**Task statement**
Print all of the records below again without a single difference.

Stored records
_ _ _

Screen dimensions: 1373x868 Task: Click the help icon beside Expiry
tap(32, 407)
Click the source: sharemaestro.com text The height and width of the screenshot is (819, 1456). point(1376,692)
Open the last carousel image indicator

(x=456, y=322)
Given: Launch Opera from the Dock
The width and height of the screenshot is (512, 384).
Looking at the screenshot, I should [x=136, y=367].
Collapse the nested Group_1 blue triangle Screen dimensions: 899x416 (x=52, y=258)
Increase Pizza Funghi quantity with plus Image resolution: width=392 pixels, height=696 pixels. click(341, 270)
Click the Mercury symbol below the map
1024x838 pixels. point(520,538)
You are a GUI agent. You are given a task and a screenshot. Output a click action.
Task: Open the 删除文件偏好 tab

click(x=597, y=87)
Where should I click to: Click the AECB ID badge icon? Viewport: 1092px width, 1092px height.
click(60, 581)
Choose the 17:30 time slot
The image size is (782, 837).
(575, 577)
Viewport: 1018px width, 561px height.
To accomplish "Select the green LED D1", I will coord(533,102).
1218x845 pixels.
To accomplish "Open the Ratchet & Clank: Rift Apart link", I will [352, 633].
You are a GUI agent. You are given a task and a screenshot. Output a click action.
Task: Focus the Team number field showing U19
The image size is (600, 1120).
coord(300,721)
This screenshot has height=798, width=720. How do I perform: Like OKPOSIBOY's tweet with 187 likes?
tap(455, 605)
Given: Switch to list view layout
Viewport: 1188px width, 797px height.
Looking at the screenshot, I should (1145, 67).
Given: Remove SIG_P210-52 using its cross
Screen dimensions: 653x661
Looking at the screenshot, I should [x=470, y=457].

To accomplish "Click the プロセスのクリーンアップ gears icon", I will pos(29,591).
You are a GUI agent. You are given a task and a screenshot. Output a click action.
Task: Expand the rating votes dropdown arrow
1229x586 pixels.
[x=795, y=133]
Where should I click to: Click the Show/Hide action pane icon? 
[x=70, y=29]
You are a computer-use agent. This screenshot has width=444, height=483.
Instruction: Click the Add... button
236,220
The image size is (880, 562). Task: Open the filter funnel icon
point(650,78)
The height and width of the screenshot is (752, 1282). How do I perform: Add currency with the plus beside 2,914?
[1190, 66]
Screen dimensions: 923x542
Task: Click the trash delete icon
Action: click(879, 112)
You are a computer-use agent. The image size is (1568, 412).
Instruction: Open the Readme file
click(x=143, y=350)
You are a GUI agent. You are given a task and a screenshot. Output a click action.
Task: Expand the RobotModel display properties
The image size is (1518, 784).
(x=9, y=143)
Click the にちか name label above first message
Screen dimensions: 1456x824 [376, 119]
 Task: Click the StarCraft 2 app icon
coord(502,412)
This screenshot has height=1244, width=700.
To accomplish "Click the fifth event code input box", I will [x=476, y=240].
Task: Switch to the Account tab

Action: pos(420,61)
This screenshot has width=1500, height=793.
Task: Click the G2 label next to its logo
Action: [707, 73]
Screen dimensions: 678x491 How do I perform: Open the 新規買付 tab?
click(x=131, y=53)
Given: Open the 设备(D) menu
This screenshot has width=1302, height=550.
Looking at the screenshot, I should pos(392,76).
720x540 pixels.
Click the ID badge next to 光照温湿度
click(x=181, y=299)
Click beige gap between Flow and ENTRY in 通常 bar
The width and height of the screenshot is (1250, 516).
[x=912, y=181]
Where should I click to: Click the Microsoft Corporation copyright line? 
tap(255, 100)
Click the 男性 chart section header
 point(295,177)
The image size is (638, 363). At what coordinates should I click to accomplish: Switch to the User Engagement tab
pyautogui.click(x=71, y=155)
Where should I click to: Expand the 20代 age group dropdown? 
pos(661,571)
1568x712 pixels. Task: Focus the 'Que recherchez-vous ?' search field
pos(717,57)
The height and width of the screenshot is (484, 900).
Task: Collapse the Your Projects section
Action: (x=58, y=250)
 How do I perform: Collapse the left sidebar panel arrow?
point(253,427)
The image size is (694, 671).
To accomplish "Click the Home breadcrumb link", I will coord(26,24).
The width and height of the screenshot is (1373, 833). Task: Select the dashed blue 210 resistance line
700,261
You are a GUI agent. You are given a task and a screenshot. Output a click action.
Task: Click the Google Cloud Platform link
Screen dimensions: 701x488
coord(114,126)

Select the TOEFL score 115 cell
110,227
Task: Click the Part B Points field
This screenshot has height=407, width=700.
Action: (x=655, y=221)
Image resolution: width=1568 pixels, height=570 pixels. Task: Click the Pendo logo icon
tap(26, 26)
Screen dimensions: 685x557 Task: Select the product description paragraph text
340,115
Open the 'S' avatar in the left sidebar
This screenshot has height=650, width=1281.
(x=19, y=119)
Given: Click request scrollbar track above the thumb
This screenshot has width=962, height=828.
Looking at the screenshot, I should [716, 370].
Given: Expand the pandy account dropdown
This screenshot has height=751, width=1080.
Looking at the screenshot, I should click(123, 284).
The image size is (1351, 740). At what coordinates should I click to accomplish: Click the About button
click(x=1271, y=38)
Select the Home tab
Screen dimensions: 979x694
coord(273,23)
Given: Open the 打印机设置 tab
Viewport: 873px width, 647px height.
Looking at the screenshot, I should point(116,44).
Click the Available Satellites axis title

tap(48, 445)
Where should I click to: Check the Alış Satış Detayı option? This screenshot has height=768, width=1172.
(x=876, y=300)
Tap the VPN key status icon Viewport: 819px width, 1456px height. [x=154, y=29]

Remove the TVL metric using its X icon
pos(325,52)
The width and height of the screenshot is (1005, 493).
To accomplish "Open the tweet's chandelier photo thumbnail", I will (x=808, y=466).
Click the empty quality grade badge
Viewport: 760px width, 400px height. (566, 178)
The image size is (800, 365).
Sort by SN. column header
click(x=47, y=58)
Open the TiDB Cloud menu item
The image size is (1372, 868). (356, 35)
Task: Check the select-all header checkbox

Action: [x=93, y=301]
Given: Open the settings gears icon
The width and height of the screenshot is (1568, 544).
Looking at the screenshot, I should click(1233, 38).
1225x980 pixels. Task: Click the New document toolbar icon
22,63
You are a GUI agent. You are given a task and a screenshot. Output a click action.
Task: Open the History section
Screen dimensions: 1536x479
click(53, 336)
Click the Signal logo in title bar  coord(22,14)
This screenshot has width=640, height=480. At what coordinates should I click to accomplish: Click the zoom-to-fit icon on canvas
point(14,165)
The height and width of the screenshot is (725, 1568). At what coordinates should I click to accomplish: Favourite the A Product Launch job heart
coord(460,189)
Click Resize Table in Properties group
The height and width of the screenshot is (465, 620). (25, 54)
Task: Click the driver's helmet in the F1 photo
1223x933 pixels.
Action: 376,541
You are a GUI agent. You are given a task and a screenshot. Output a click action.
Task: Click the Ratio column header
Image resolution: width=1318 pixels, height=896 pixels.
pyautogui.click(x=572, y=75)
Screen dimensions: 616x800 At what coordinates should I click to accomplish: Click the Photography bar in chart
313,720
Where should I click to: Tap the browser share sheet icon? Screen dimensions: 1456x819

_ _ _

**Response to the exercise**
Screen dimensions: 1373x868 Task: Click the help icon beside Expiry
tap(32, 407)
Click the source: sharemaestro.com text The height and width of the screenshot is (819, 1456). point(1376,692)
Open the last carousel image indicator

(x=456, y=322)
Given: Launch Opera from the Dock
The width and height of the screenshot is (512, 384).
Looking at the screenshot, I should [x=136, y=367].
Collapse the nested Group_1 blue triangle Screen dimensions: 899x416 (x=52, y=258)
Increase Pizza Funghi quantity with plus Image resolution: width=392 pixels, height=696 pixels. click(341, 270)
Click the Mercury symbol below the map
1024x838 pixels. point(520,538)
You are a GUI agent. You are given a task and a screenshot. Output a click action.
Task: Open the 删除文件偏好 tab

click(x=597, y=87)
Where should I click to: Click the AECB ID badge icon? Viewport: 1092px width, 1092px height.
click(60, 581)
Choose the 17:30 time slot
The image size is (782, 837).
(575, 577)
Viewport: 1018px width, 561px height.
To accomplish "Select the green LED D1", I will coord(533,102).
1218x845 pixels.
To accomplish "Open the Ratchet & Clank: Rift Apart link", I will [352, 633].
You are a GUI agent. You are given a task and a screenshot. Output a click action.
Task: Focus the Team number field showing U19
The image size is (600, 1120).
coord(300,721)
This screenshot has height=798, width=720. How do I perform: Like OKPOSIBOY's tweet with 187 likes?
tap(455, 605)
Given: Switch to list view layout
Viewport: 1188px width, 797px height.
Looking at the screenshot, I should (1145, 67).
Given: Remove SIG_P210-52 using its cross
Screen dimensions: 653x661
Looking at the screenshot, I should [x=470, y=457].

To accomplish "Click the プロセスのクリーンアップ gears icon", I will pos(29,591).
You are a GUI agent. You are given a task and a screenshot. Output a click action.
Task: Expand the rating votes dropdown arrow
1229x586 pixels.
[x=795, y=133]
Where should I click to: Click the Show/Hide action pane icon? 
[x=70, y=29]
You are a computer-use agent. This screenshot has width=444, height=483.
Instruction: Click the Add... button
236,220
The image size is (880, 562). Task: Open the filter funnel icon
point(650,78)
The height and width of the screenshot is (752, 1282). How do I perform: Add currency with the plus beside 2,914?
[1190, 66]
Screen dimensions: 923x542
Task: Click the trash delete icon
Action: click(879, 112)
You are a computer-use agent. The image size is (1568, 412).
Instruction: Open the Readme file
click(x=143, y=350)
You are a GUI agent. You are given a task and a screenshot. Output a click action.
Task: Expand the RobotModel display properties
The image size is (1518, 784).
(x=9, y=143)
Click the にちか name label above first message
Screen dimensions: 1456x824 [376, 119]
 Task: Click the StarCraft 2 app icon
coord(502,412)
This screenshot has height=1244, width=700.
To accomplish "Click the fifth event code input box", I will [x=476, y=240].
Task: Switch to the Account tab

Action: pos(420,61)
This screenshot has width=1500, height=793.
Task: Click the G2 label next to its logo
Action: [707, 73]
Screen dimensions: 678x491 How do I perform: Open the 新規買付 tab?
click(x=131, y=53)
Given: Open the 设备(D) menu
This screenshot has width=1302, height=550.
Looking at the screenshot, I should pos(392,76).
720x540 pixels.
Click the ID badge next to 光照温湿度
click(x=181, y=299)
Click beige gap between Flow and ENTRY in 通常 bar
The width and height of the screenshot is (1250, 516).
[x=912, y=181]
Where should I click to: Click the Microsoft Corporation copyright line? 
tap(255, 100)
Click the 男性 chart section header
 point(295,177)
The image size is (638, 363). At what coordinates should I click to accomplish: Switch to the User Engagement tab
pyautogui.click(x=71, y=155)
Where should I click to: Expand the 20代 age group dropdown? 
pos(661,571)
1568x712 pixels. Task: Focus the 'Que recherchez-vous ?' search field
pos(717,57)
The height and width of the screenshot is (484, 900).
Task: Collapse the Your Projects section
Action: (x=58, y=250)
 How do I perform: Collapse the left sidebar panel arrow?
point(253,427)
The image size is (694, 671).
To accomplish "Click the Home breadcrumb link", I will coord(26,24).
The width and height of the screenshot is (1373, 833). Task: Select the dashed blue 210 resistance line
700,261
You are a GUI agent. You are given a task and a screenshot. Output a click action.
Task: Click the Google Cloud Platform link
Screen dimensions: 701x488
coord(114,126)

Select the TOEFL score 115 cell
110,227
Task: Click the Part B Points field
This screenshot has height=407, width=700.
Action: (x=655, y=221)
Image resolution: width=1568 pixels, height=570 pixels. Task: Click the Pendo logo icon
tap(26, 26)
Screen dimensions: 685x557 Task: Select the product description paragraph text
340,115
Open the 'S' avatar in the left sidebar
This screenshot has height=650, width=1281.
(x=19, y=119)
Given: Click request scrollbar track above the thumb
This screenshot has width=962, height=828.
Looking at the screenshot, I should [716, 370].
Given: Expand the pandy account dropdown
This screenshot has height=751, width=1080.
Looking at the screenshot, I should click(123, 284).
The image size is (1351, 740). At what coordinates should I click to accomplish: Click the About button
click(x=1271, y=38)
Select the Home tab
Screen dimensions: 979x694
coord(273,23)
Given: Open the 打印机设置 tab
Viewport: 873px width, 647px height.
Looking at the screenshot, I should point(116,44).
Click the Available Satellites axis title

tap(48, 445)
Where should I click to: Check the Alış Satış Detayı option? This screenshot has height=768, width=1172.
(x=876, y=300)
Tap the VPN key status icon Viewport: 819px width, 1456px height. [x=154, y=29]

Remove the TVL metric using its X icon
pos(325,52)
The width and height of the screenshot is (1005, 493).
To accomplish "Open the tweet's chandelier photo thumbnail", I will (x=808, y=466).
Click the empty quality grade badge
Viewport: 760px width, 400px height. (566, 178)
The image size is (800, 365).
Sort by SN. column header
click(x=47, y=58)
Open the TiDB Cloud menu item
The image size is (1372, 868). (356, 35)
Task: Check the select-all header checkbox

Action: [x=93, y=301]
Given: Open the settings gears icon
The width and height of the screenshot is (1568, 544).
Looking at the screenshot, I should click(1233, 38).
1225x980 pixels. Task: Click the New document toolbar icon
22,63
You are a GUI agent. You are given a task and a screenshot. Output a click action.
Task: Open the History section
Screen dimensions: 1536x479
click(53, 336)
Click the Signal logo in title bar  coord(22,14)
This screenshot has width=640, height=480. At what coordinates should I click to accomplish: Click the zoom-to-fit icon on canvas
point(14,165)
The height and width of the screenshot is (725, 1568). At what coordinates should I click to accomplish: Favourite the A Product Launch job heart
coord(460,189)
Click Resize Table in Properties group
The height and width of the screenshot is (465, 620). (25, 54)
Task: Click the driver's helmet in the F1 photo
1223x933 pixels.
Action: 376,541
You are a GUI agent. You are given a task and a screenshot. Output a click action.
Task: Click the Ratio column header
Image resolution: width=1318 pixels, height=896 pixels.
pyautogui.click(x=572, y=75)
Screen dimensions: 616x800 At what coordinates should I click to accomplish: Click the Photography bar in chart
313,720
Where should I click to: Tap the browser share sheet icon? Screen dimensions: 1456x819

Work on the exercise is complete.